FIG. 1 is a detailed explanation of the present invention, FIG. 2 is an embodiment of the present invention, FIG. 3 is another embodiment of the present invention, FIG. 4 is a further embodiment of the present invention, Figure 5 shows an example of the configuration of a conventional optical recording/reproducing device, and Figure 6 shows an example of a conventional optical recording medium. Cladding part of optical waveguide, ・Refractive index discontinuity, 40・41 conflict 43・・Channel optical waveguide type・Coupling lens, ・Photodetector, ・Beam splitter, Recording medium, 50・; 51・52・54φ・Lamination Drum-type optical recording medium, ・Lens, ・Photoreceiver, ・Beam splitter, ・Laser oscillator, 60Φ 61.61' - 620, 64, 65φ 66mm ・Recording laser transmitter, ・Lens, ・Laminated plate type three-dimensional Optical recording medium, ・Optical recording section, ・Double laser beam oscillator, ・Beam splitter, ・Combined photodetector, Drawing engraving 11 ・ 12 - 15 ・ 16 @ 17, 18 Meeting 19 ・ 20 ・ 21 - 23 ・24. ・Semiconductor laser, ・Lens, ・Condensing lens, ・Half mirror, ・l/2 wavelength plate, ・Shaping prism, ・Photodetector, ・Recording medium, ・Beam splitter 100・101 Φ 102 ・ 103Φ ・Light Recording medium, ・Concave portion with low light reflectance, ・Flat portion with high light reflectance, ・Movement direction arrow.

Claims (1)

[Claims] 1) An optical waveguide having a plurality of recording sections arranged in the optical waveguide to determine the presence or absence of minute refractive index discontinuities that generate reflected guided light within the optical waveguide, depending on the information to be recorded. A recording medium, a pulse laser oscillation device and a photodetector arranged opposite to an optical coupling part provided in a part of the optical waveguide that is the recording medium, and a member that supports each of the optical waveguides.

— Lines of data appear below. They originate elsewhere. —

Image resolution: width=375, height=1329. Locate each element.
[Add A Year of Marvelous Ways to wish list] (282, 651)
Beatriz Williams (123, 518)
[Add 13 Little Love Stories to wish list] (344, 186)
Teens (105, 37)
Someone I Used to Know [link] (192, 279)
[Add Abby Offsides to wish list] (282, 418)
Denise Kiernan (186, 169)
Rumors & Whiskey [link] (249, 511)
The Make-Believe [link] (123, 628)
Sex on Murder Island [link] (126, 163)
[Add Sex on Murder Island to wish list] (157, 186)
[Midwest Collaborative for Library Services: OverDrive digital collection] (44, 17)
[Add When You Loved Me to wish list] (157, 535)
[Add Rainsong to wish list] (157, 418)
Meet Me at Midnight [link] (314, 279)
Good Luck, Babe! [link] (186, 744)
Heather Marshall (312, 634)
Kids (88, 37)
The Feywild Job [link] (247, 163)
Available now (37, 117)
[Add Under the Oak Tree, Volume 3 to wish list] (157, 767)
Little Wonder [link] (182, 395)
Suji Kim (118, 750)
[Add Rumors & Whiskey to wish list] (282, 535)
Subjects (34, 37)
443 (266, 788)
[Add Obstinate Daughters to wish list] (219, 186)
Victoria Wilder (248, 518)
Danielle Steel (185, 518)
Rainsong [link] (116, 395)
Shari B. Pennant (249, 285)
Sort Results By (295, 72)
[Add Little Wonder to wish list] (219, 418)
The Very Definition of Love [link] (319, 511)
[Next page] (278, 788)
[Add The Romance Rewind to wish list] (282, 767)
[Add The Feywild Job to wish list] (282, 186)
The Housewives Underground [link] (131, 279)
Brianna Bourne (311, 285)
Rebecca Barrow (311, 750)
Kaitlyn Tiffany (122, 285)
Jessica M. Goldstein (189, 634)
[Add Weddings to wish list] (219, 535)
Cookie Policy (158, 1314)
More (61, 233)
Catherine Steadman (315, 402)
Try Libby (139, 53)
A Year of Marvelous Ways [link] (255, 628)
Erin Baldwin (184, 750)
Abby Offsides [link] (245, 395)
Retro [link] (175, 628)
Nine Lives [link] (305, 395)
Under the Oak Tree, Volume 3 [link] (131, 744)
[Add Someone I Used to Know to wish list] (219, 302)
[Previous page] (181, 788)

The light from the pulsed laser excavation device is guided into the optical waveguide by the optical coupling part, and the refractive index discontinuity of the optical waveguide reflects a part of the incident guided light, and the reflected guided light has a propagation distance. An optical recording/reproducing apparatus characterized in that after a time corresponding to , the light returns to the optical coupling part, the light is received by a photodetector disposed in the optical coupling part, and the recorded information is reproduced. 2) In the optical recording/reproducing device according to claim 1, the recording portion of the optical waveguide serving as the recording medium has a predetermined length, and a plurality of the optical waveguides are arranged on a tape, card, or disk substrate, Guide the light from the pulsed laser oscillation device through the optical coupling part of one of the optical waveguides,
By increasing or decreasing the amount of guided light reflected by the refractive index discontinuity of the optical waveguide, the information recorded on the optical waveguide recording medium is reproduced, and then the information recorded on the optical waveguide recording medium is reproduced. An optical recording and reproducing apparatus characterized in that a photodetector is moved and reproduction is performed sequentially in the same manner from different optical waveguides. 3) An optical recording and reproducing apparatus according to claim 1, characterized in that two or more tapes, disks, or cards on which optical waveguide recording media are arranged are stacked. 4) In the optical recording and reproducing apparatus according to claim 1, during recording, the recording-only additional laser oscillation device is provided, or the laser oscillation device is used together, and the laser beam is modulated according to the information to be recorded. Then, when the recording medium is laminated, the light is focused on the recording medium of the target layer to be recorded, and the presence or absence of the refractive index discontinuity is recorded, and at the time of reproduction, the patent An optical recording and reproducing apparatus characterized in that the recorded information is reproduced by the reproducing method according to claim 1.